## ENTRIES SUPPLIED

'''

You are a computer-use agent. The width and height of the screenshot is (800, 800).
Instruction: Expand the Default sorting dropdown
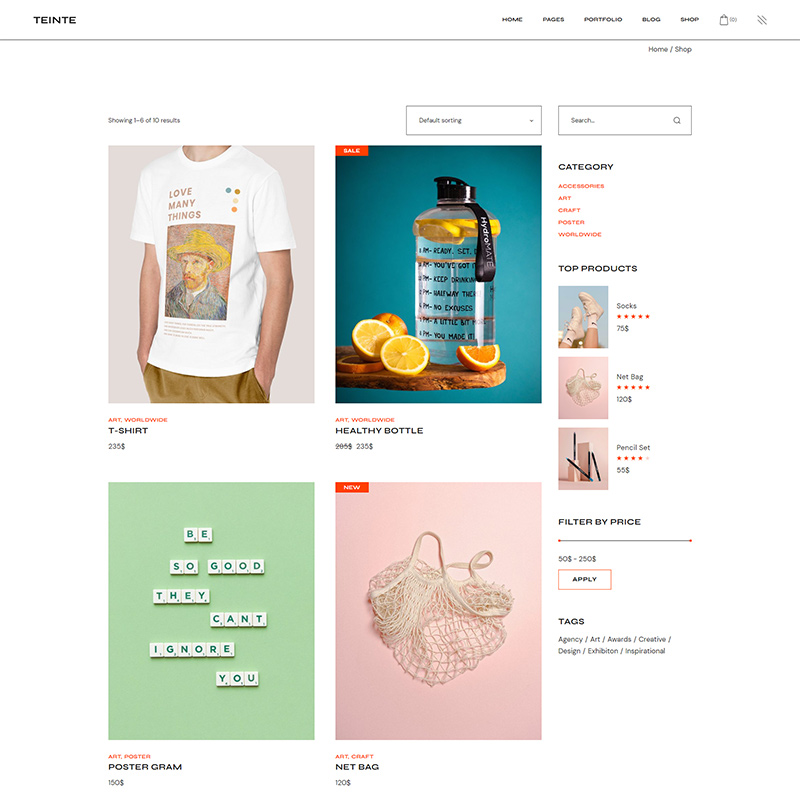[x=473, y=120]
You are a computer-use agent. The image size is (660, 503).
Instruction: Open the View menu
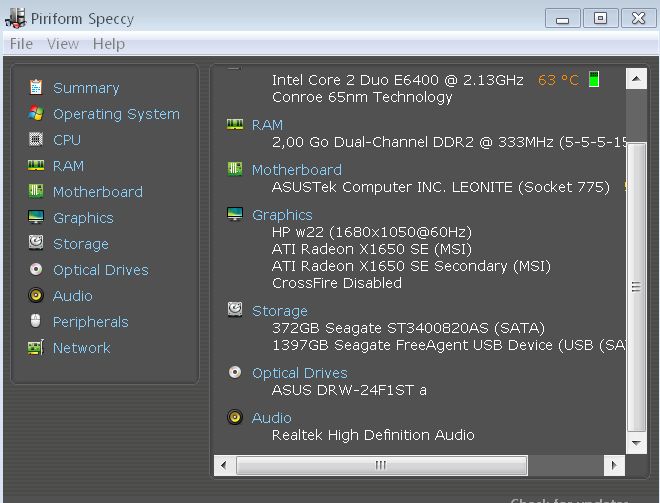(63, 44)
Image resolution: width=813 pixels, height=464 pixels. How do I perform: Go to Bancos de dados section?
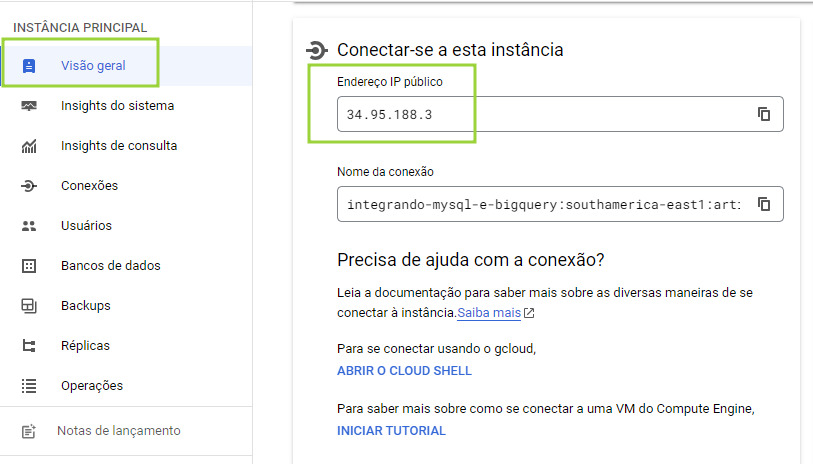(x=110, y=266)
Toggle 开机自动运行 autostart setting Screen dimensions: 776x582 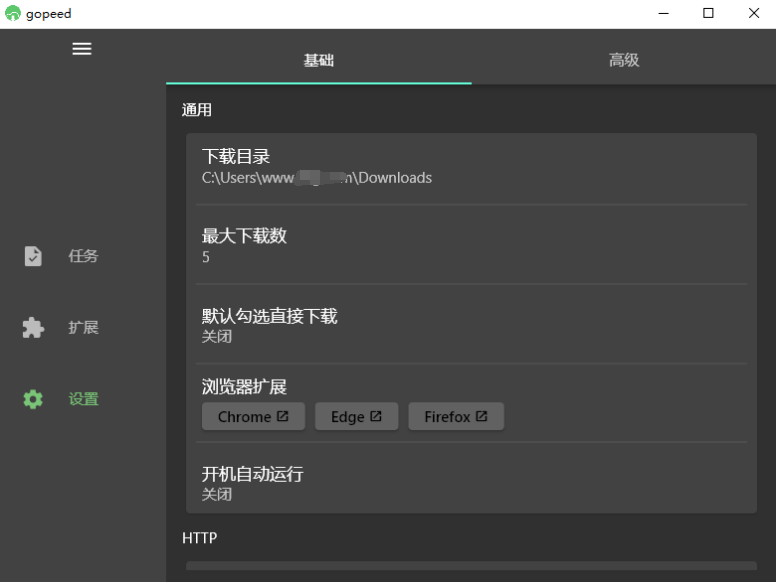tap(471, 483)
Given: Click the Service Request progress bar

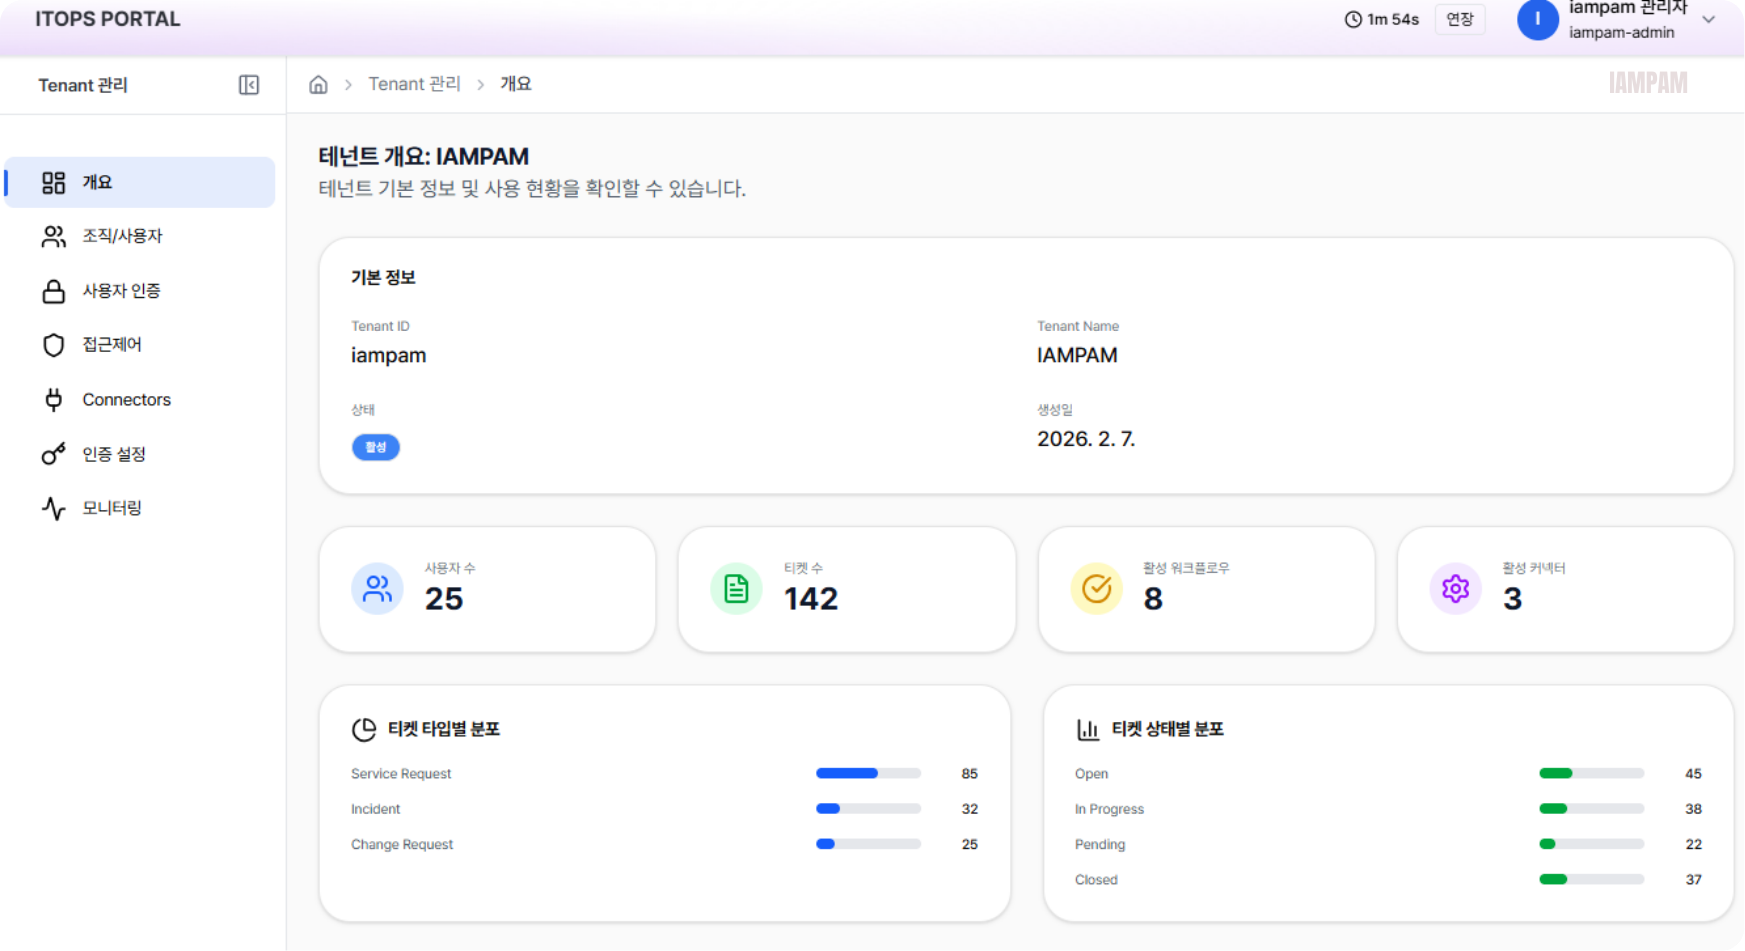Looking at the screenshot, I should [868, 774].
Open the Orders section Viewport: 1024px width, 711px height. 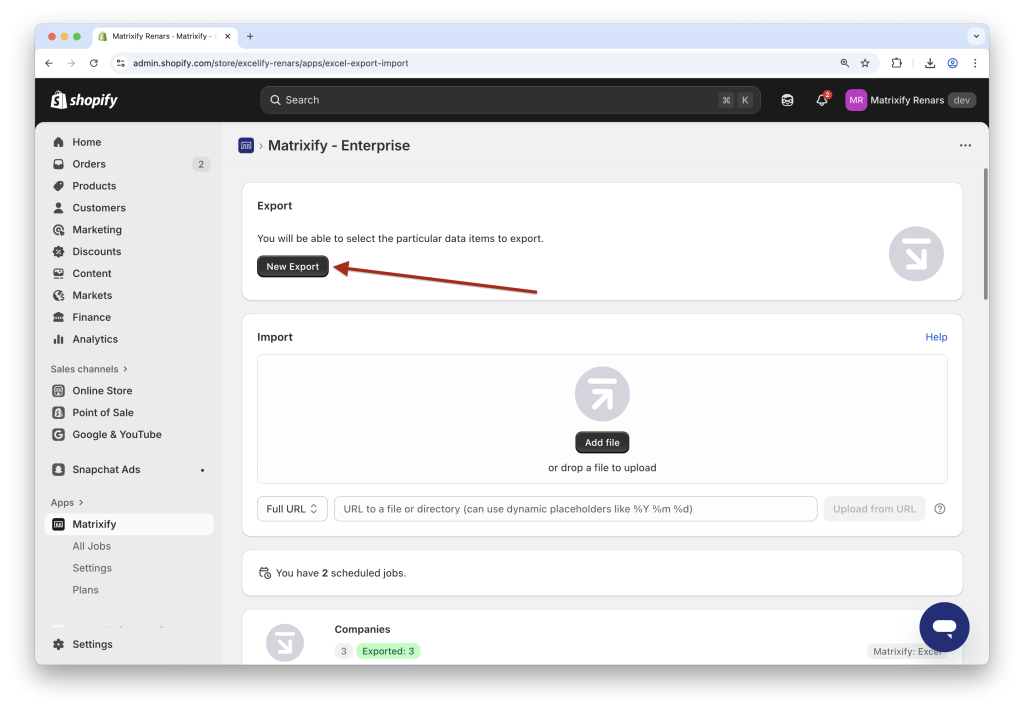(87, 163)
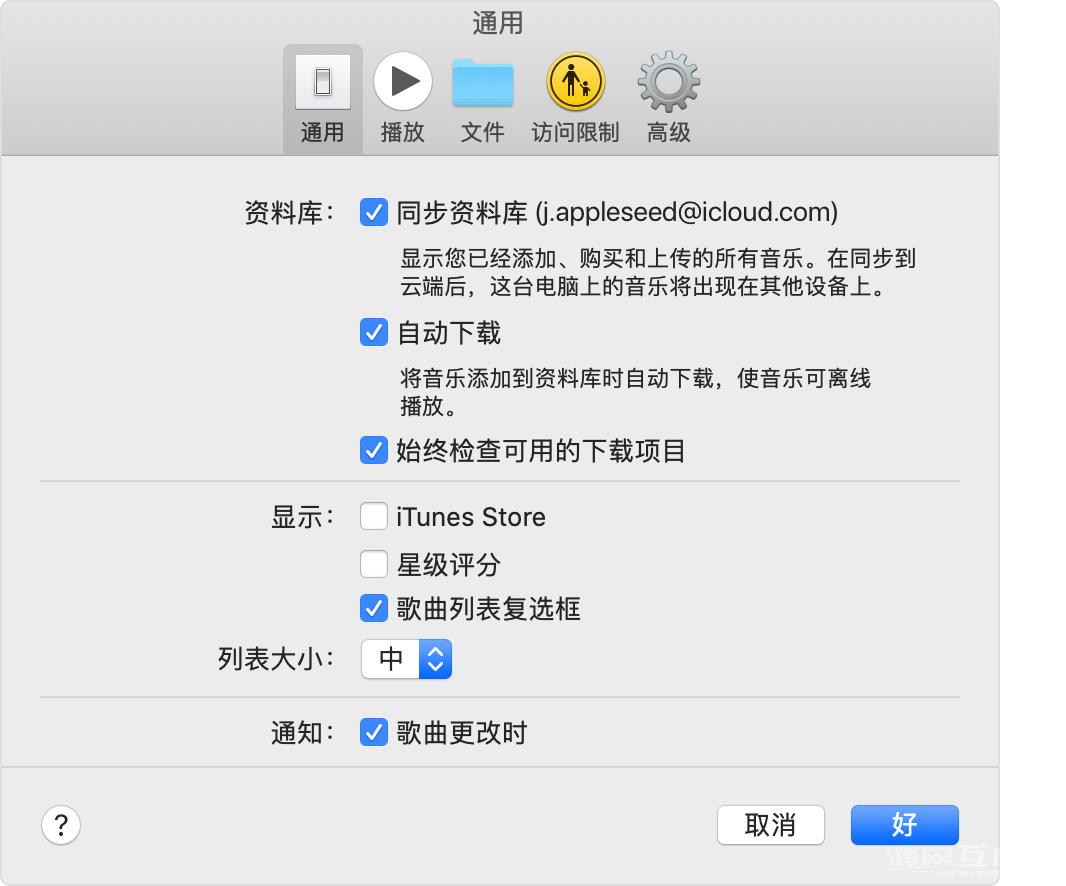
Task: Click the device icon above 通用
Action: pos(322,82)
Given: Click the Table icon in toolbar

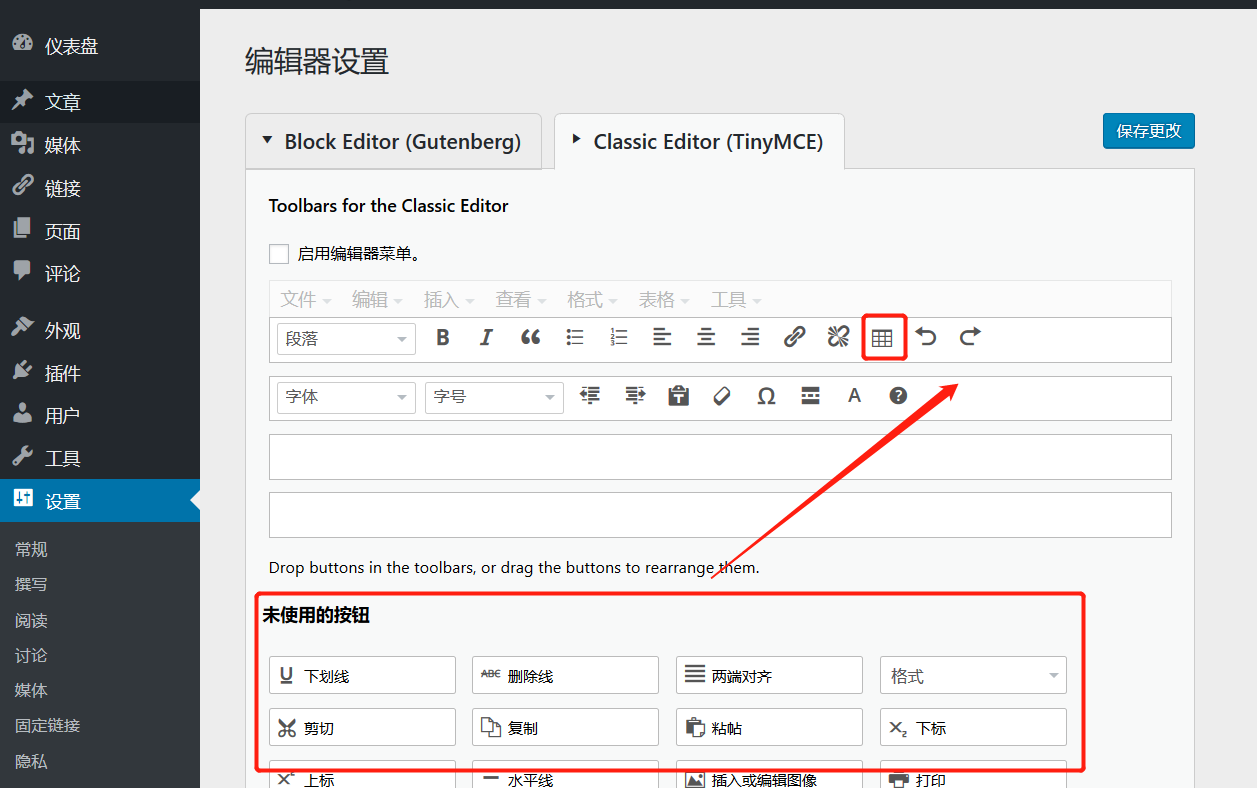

'''

## EXERCISE OBJECTIVE
Count the lines in the records above that contain the word "computer", and give only that number.

## ANSWER FOR THIS EXERCISE
2